## Source material
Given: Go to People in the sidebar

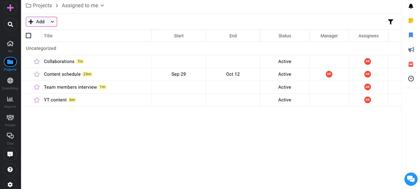Looking at the screenshot, I should pyautogui.click(x=10, y=120).
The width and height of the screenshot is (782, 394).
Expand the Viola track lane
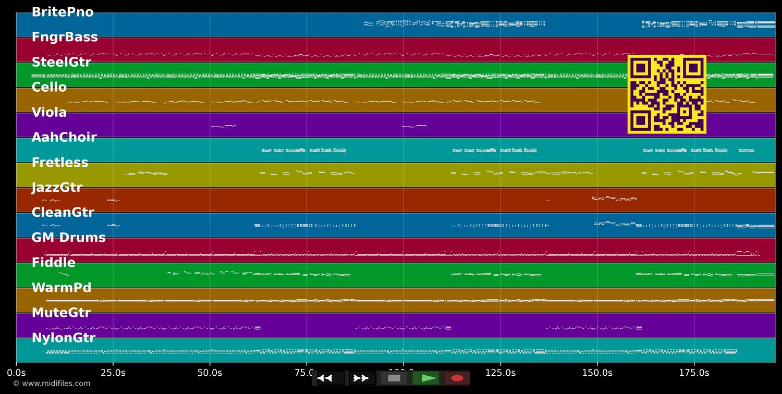point(48,112)
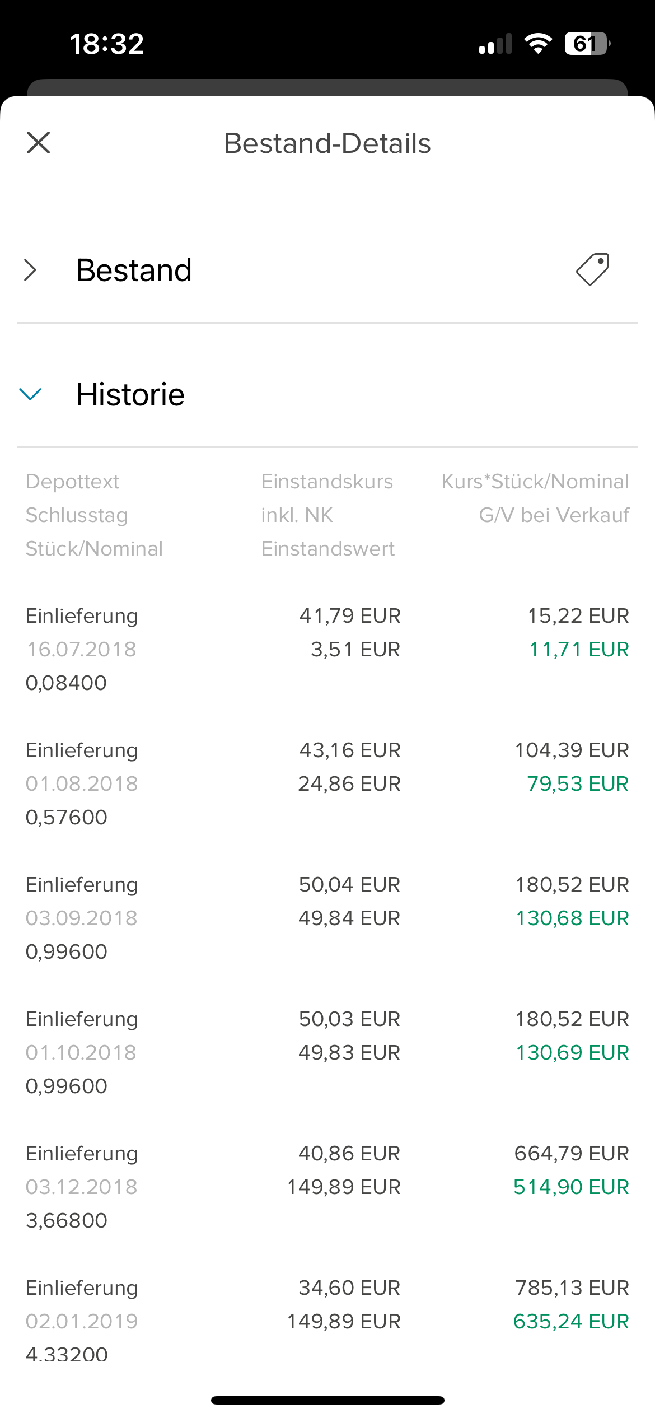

## Assignment
None of the pictures should be copied, but every record above must be returned exactly.

## Response for this exercise
Given: Go to People in the sidebar

Looking at the screenshot, I should pyautogui.click(x=10, y=120).
The width and height of the screenshot is (782, 394).
Expand the Viola track lane
point(48,112)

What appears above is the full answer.